Ein Digitalmikroskop ersetzt weder Erfahrung noch eine elektrische Messung. Es macht jedoch Oberflächen, Übergänge und kleine Bauteile so sichtbar, dass Sie gezielter entscheiden können, wo eine genauere Prüfung sinnvoll ist.
Mit einer sauberen Ausgangslage beginnen
Trennen Sie die Platine von der Stromversorgung und sorgen Sie für eine stabile, nicht leitende Arbeitsfläche. Entfernen Sie losen Staub vorsichtig, bevor Sie die Optik über dem Prüfbereich positionieren. So verwechseln Sie Verschmutzungen nicht mit Materialfehlern.
Richten Sie die Beleuchtung zunächst moderat ein. Zu viel Licht kann glänzende Lötstellen überstrahlen; zu wenig Licht lässt feine Kanten verschwinden. Kleine Änderungen am Winkel bringen oft mehr als maximale Helligkeit.
Welche Stellen sich zuerst lohnen
Arbeiten Sie in einer festen Reihenfolge, statt zufällig über die Platine zu wandern. Beginnen Sie bei den Bereichen, die mechanisch belastet werden oder an denen zuvor gearbeitet wurde.

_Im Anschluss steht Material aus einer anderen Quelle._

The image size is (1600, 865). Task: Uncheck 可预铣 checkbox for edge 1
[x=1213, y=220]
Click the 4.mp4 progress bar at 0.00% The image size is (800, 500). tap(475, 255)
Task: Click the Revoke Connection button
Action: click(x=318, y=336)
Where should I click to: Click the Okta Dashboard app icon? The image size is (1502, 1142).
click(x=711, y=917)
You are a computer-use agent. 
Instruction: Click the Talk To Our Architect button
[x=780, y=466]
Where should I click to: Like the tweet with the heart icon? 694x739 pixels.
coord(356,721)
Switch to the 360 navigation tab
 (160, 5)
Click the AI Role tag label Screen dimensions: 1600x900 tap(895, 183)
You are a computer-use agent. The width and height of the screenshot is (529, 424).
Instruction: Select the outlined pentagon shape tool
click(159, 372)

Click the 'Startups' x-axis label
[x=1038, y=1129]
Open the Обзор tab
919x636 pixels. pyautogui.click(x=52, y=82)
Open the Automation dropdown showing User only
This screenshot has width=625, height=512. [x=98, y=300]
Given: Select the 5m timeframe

- Steckverbinder und Kabelanschlüsse auf feine Risse prüfen
- Benachbarte Pins auf unbeabsichtigte Lötbrücken kontrollieren
- Lötstellen mit matter, körniger oder ungleichmäßiger Oberfläche markieren
- Leiterbahnen rund um beschädigte oder erhitzte Bauteile verfolgen
Beobachten, dokumentieren, vergleichen
Eine Aufnahme vor und nach der Nacharbeit hilft, Veränderungen nachvollziehbar zu machen. Halten Sie Abstand, Licht und Bildausschnitt möglichst ähnlich. Ein Foto ist besonders hilfreich, wenn Sie später eine zweite Meinung einholen oder mehrere ähnliche Platinen vergleichen möchten.
Optische Auffälligkeiten sind Hinweise, keine endgültige Diagnose. Ergänzen Sie den visuellen Befund bei Bedarf durch geeignete elektrische Messungen und beachten Sie die Sicherheitsregeln des jeweiligen Geräts.